* **EXERCISE DIRECTIONS**: Below is a listing from which only part is wanted; return exactly the lines from the one with "Expand timezone list" up to and including the one with "is (1404, 2576).".

INPUT FOR THIS TASK below:

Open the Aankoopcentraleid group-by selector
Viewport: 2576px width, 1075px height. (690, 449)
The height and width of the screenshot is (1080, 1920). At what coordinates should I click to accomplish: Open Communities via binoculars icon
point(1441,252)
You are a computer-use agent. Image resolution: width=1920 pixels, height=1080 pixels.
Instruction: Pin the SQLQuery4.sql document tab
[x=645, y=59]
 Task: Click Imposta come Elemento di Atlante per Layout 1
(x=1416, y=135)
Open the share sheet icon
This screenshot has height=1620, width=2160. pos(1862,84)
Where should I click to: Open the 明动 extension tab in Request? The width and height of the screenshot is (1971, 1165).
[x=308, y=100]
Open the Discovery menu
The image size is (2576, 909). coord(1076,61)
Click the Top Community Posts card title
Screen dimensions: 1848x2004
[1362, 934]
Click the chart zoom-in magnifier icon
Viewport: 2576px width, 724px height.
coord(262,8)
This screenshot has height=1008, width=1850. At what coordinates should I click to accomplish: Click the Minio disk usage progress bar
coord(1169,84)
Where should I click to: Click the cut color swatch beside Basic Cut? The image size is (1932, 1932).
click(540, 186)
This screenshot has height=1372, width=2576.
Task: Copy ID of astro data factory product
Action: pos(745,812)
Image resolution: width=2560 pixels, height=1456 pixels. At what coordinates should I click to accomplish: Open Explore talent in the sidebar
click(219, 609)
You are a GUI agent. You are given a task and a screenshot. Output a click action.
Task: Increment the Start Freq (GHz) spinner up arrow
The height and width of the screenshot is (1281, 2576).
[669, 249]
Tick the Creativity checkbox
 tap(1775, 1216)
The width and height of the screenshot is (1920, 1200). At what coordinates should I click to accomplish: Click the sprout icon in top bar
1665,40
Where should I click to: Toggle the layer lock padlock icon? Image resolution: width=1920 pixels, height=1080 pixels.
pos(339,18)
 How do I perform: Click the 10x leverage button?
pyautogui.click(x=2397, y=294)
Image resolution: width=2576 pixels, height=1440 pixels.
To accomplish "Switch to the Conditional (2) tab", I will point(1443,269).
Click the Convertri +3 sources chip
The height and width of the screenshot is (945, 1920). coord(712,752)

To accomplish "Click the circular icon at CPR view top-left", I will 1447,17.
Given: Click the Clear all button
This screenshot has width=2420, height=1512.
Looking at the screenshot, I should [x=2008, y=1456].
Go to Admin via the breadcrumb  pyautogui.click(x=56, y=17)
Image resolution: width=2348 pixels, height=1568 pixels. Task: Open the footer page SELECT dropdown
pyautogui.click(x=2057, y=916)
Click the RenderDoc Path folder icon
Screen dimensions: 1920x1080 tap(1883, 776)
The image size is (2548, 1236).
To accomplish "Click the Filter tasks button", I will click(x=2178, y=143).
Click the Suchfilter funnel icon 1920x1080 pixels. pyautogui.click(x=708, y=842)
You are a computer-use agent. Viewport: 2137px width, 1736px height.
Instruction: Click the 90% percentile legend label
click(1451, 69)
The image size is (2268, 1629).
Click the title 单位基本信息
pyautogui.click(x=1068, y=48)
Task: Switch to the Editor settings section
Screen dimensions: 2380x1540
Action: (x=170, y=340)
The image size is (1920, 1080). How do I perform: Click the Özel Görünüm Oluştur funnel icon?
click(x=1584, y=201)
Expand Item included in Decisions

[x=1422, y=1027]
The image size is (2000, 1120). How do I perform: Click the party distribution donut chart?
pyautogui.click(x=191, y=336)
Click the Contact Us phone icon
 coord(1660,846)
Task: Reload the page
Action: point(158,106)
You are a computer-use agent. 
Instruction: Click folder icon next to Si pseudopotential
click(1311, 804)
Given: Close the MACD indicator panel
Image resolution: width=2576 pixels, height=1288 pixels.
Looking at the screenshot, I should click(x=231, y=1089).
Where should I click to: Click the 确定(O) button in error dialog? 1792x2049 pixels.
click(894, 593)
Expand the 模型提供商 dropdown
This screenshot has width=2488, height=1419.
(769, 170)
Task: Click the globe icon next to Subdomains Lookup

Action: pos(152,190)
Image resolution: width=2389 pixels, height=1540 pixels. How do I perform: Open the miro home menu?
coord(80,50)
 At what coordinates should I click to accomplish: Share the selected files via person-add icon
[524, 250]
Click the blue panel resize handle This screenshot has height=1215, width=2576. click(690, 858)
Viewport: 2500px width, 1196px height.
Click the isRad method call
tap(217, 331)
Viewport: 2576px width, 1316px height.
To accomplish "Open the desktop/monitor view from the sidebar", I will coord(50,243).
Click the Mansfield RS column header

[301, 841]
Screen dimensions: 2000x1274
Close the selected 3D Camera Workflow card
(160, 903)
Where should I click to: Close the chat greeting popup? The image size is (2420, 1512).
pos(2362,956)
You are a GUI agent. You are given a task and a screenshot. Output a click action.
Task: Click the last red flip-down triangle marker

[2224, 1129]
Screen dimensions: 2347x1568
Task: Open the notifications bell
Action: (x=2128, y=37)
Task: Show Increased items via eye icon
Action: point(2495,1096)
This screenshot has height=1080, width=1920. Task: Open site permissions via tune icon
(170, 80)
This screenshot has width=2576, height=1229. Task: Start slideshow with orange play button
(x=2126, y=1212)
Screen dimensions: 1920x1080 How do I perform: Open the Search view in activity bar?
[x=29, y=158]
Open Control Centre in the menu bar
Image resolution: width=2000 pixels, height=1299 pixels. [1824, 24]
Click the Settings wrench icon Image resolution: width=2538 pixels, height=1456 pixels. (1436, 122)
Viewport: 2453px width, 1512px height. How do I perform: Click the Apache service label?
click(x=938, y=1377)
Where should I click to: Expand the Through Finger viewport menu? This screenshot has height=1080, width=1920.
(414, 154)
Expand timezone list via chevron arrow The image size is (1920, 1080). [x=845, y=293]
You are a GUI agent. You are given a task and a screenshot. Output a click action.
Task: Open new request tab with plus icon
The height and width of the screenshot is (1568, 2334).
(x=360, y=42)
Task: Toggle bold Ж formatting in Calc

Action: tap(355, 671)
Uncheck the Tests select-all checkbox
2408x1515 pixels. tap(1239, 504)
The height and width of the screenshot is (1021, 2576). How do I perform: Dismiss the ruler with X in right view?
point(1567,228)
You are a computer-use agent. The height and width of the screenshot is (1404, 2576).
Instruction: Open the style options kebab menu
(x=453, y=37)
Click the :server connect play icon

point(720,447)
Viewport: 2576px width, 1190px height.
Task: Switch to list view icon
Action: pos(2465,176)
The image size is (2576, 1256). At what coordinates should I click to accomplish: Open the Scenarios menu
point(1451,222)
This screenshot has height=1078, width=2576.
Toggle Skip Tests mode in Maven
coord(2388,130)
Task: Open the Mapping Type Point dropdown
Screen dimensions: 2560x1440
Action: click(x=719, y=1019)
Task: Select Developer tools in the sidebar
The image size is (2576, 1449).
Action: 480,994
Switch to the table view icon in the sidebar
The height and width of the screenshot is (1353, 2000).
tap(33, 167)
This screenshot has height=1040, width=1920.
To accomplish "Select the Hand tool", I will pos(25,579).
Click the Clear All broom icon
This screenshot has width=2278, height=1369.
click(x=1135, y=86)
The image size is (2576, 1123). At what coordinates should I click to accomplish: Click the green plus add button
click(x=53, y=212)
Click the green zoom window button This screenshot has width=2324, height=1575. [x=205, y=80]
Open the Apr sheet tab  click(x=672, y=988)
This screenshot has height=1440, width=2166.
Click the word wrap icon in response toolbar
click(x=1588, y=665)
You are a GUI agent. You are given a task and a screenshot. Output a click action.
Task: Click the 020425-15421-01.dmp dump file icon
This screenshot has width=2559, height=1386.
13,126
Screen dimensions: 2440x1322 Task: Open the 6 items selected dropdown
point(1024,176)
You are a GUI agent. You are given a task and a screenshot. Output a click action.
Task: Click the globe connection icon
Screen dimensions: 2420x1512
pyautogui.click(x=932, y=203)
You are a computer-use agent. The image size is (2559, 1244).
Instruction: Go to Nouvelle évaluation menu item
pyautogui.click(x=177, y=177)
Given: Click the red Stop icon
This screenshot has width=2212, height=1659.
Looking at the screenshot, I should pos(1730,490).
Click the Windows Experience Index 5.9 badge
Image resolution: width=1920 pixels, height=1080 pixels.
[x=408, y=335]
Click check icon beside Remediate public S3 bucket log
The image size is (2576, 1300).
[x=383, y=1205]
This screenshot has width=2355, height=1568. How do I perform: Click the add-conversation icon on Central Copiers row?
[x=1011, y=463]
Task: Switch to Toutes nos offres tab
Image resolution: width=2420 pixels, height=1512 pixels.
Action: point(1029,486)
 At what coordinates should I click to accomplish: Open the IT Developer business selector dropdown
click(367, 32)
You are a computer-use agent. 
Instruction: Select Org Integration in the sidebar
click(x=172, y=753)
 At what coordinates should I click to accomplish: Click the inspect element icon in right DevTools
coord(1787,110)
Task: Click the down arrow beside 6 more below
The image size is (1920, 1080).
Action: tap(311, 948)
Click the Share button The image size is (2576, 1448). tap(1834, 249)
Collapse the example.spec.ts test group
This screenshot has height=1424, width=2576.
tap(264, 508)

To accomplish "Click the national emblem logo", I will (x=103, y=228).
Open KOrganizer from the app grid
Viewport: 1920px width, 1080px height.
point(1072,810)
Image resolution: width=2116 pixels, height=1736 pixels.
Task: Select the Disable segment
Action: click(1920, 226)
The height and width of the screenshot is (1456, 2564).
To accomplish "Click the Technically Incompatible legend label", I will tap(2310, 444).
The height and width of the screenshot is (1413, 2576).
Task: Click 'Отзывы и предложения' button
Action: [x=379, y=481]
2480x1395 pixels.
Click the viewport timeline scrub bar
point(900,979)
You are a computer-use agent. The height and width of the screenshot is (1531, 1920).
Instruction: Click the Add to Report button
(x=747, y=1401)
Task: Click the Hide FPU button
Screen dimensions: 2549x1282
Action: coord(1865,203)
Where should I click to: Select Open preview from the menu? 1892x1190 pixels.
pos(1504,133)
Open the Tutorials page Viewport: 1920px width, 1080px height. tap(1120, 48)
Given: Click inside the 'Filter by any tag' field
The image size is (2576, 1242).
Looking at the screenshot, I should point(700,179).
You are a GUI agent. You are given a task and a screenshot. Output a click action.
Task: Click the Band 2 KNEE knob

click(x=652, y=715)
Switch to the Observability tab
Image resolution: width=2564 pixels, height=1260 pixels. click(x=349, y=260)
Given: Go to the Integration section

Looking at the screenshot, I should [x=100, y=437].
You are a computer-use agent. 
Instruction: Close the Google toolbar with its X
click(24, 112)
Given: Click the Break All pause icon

End of INPUT FOR THIS TASK.

* **RESULT**:
Expand timezone list via chevron arrow The image size is (1920, 1080). [x=845, y=293]
You are a GUI agent. You are given a task and a screenshot. Output a click action.
Task: Open new request tab with plus icon
The height and width of the screenshot is (1568, 2334).
(x=360, y=42)
Task: Toggle bold Ж formatting in Calc

Action: tap(355, 671)
Uncheck the Tests select-all checkbox
2408x1515 pixels. tap(1239, 504)
The height and width of the screenshot is (1021, 2576). How do I perform: Dismiss the ruler with X in right view?
point(1567,228)
You are a computer-use agent. The height and width of the screenshot is (1404, 2576).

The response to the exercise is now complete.